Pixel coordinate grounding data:
########

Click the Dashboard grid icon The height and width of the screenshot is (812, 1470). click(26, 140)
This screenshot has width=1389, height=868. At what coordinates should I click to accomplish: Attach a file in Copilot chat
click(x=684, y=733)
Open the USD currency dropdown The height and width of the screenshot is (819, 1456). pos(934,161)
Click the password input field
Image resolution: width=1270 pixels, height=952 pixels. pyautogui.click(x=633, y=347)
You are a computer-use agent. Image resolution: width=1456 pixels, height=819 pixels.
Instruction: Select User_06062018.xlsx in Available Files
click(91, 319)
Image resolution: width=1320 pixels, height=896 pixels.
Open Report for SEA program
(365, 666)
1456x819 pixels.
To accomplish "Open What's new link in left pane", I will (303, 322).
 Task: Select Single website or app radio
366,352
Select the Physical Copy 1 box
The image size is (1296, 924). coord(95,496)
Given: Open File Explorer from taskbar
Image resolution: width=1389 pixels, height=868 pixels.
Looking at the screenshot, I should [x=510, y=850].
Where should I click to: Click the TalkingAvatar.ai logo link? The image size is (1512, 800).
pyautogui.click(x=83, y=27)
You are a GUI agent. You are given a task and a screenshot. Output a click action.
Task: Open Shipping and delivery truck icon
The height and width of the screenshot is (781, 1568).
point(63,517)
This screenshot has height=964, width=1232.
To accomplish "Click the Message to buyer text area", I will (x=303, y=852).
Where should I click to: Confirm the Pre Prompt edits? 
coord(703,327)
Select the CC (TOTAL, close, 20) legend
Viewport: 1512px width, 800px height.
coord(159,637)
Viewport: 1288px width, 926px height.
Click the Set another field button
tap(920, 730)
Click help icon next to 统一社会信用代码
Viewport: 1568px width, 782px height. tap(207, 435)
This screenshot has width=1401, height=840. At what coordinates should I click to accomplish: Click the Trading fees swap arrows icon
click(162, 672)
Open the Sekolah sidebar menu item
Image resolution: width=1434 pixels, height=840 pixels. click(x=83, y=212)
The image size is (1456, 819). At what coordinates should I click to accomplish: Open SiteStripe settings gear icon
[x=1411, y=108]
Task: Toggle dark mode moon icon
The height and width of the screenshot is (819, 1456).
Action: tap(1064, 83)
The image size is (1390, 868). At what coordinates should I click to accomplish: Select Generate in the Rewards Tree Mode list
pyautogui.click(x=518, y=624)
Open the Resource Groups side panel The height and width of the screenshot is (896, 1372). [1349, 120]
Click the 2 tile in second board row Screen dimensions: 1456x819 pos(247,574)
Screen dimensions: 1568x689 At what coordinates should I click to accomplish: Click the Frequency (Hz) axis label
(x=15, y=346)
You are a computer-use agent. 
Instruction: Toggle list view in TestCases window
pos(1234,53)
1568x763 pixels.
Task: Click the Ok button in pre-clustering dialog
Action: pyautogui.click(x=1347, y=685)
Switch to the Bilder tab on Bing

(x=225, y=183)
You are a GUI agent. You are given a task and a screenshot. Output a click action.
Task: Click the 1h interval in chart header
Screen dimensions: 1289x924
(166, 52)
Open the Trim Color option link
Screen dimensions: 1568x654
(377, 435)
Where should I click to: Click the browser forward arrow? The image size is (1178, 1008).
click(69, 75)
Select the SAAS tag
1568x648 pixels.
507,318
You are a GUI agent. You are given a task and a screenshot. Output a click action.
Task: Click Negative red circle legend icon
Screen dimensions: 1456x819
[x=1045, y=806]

########

THE PROBLEM: Set down all of the entries again, keeping every line exactly as it is.

EXPECTED ANSWER:
Click the Dashboard grid icon The height and width of the screenshot is (812, 1470). click(26, 140)
This screenshot has width=1389, height=868. At what coordinates should I click to accomplish: Attach a file in Copilot chat
click(x=684, y=733)
Open the USD currency dropdown The height and width of the screenshot is (819, 1456). pos(934,161)
Click the password input field
Image resolution: width=1270 pixels, height=952 pixels. pyautogui.click(x=633, y=347)
You are a computer-use agent. Image resolution: width=1456 pixels, height=819 pixels.
Instruction: Select User_06062018.xlsx in Available Files
click(91, 319)
Image resolution: width=1320 pixels, height=896 pixels.
Open Report for SEA program
(365, 666)
1456x819 pixels.
To accomplish "Open What's new link in left pane", I will (303, 322).
 Task: Select Single website or app radio
366,352
Select the Physical Copy 1 box
The image size is (1296, 924). coord(95,496)
Given: Open File Explorer from taskbar
Image resolution: width=1389 pixels, height=868 pixels.
Looking at the screenshot, I should [x=510, y=850].
Where should I click to: Click the TalkingAvatar.ai logo link? The image size is (1512, 800).
pyautogui.click(x=83, y=27)
You are a GUI agent. You are given a task and a screenshot. Output a click action.
Task: Open Shipping and delivery truck icon
The height and width of the screenshot is (781, 1568).
point(63,517)
This screenshot has height=964, width=1232.
To accomplish "Click the Message to buyer text area", I will (x=303, y=852).
Where should I click to: Confirm the Pre Prompt edits? 
coord(703,327)
Select the CC (TOTAL, close, 20) legend
Viewport: 1512px width, 800px height.
coord(159,637)
Viewport: 1288px width, 926px height.
Click the Set another field button
tap(920, 730)
Click help icon next to 统一社会信用代码
Viewport: 1568px width, 782px height. tap(207, 435)
This screenshot has width=1401, height=840. At what coordinates should I click to accomplish: Click the Trading fees swap arrows icon
click(162, 672)
Open the Sekolah sidebar menu item
Image resolution: width=1434 pixels, height=840 pixels. click(x=83, y=212)
The image size is (1456, 819). At what coordinates should I click to accomplish: Open SiteStripe settings gear icon
[x=1411, y=108]
Task: Toggle dark mode moon icon
The height and width of the screenshot is (819, 1456).
Action: tap(1064, 83)
The image size is (1390, 868). At what coordinates should I click to accomplish: Select Generate in the Rewards Tree Mode list
pyautogui.click(x=518, y=624)
Open the Resource Groups side panel The height and width of the screenshot is (896, 1372). [1349, 120]
Click the 2 tile in second board row Screen dimensions: 1456x819 pos(247,574)
Screen dimensions: 1568x689 At what coordinates should I click to accomplish: Click the Frequency (Hz) axis label
(x=15, y=346)
You are a computer-use agent. 
Instruction: Toggle list view in TestCases window
pos(1234,53)
1568x763 pixels.
Task: Click the Ok button in pre-clustering dialog
Action: pyautogui.click(x=1347, y=685)
Switch to the Bilder tab on Bing

(x=225, y=183)
You are a GUI agent. You are given a task and a screenshot. Output a click action.
Task: Click the 1h interval in chart header
Screen dimensions: 1289x924
(166, 52)
Open the Trim Color option link
Screen dimensions: 1568x654
(377, 435)
Where should I click to: Click the browser forward arrow? The image size is (1178, 1008).
click(69, 75)
Select the SAAS tag
1568x648 pixels.
507,318
You are a GUI agent. You are given a task and a screenshot. Output a click action.
Task: Click Negative red circle legend icon
Screen dimensions: 1456x819
[x=1045, y=806]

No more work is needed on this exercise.